A case of difficult airway due to lingual tonsillar hypertrophy in a patient with Down's syndrome.

In this report, we describe airway management of symptomatic lingual tonsillar hypertrophy in a pediatric patient with Down's syndrome. Besides obstructive sleep apnea, the history included a small atrial septal defect with mild aortic regurgitation and Moyamoya disease. Anesthesia was induced with IV administration of 1 mg/kg of propofol, followed by inhalation of sevoflurane in 100% oxygen. Muscle relaxants were not used on induction. Rigid laryngoscopy could not visualize the epiglottis because of hypertrophied tonsillar tissue, and mask ventilation became difficult when spontaneous breathing stopped.
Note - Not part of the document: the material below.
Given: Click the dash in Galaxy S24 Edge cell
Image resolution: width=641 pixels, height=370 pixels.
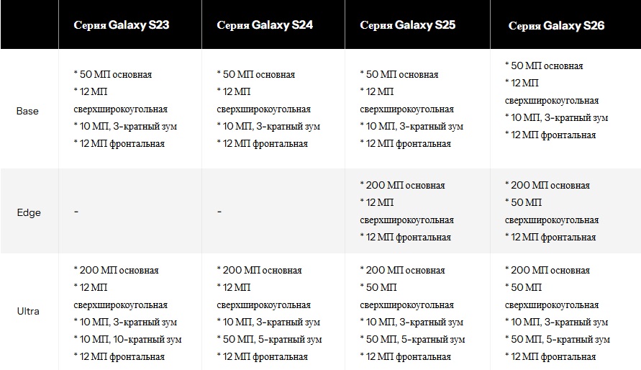Looking at the screenshot, I should (x=219, y=212).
We avoided using a laryngeal mask airway because of a slight bleeding tendency presumably caused by preoperative antiplatelet therapy. Fiberoptic bronchoscopy through the nasal cavity in combination with jet ventilation successfully identified the glottis and allowed nasotracheal intubation to be accomplished. After lingual tonsillectomy, the patient was extubated on the seventh postoperative day, after supraglottic edema had resolved. Fiberoptic nasotracheal intubation under inhaled anesthesia may therefore be preferable in pediatric or uncooperative patients with symptomatic lingual tonsillar hypertrophy.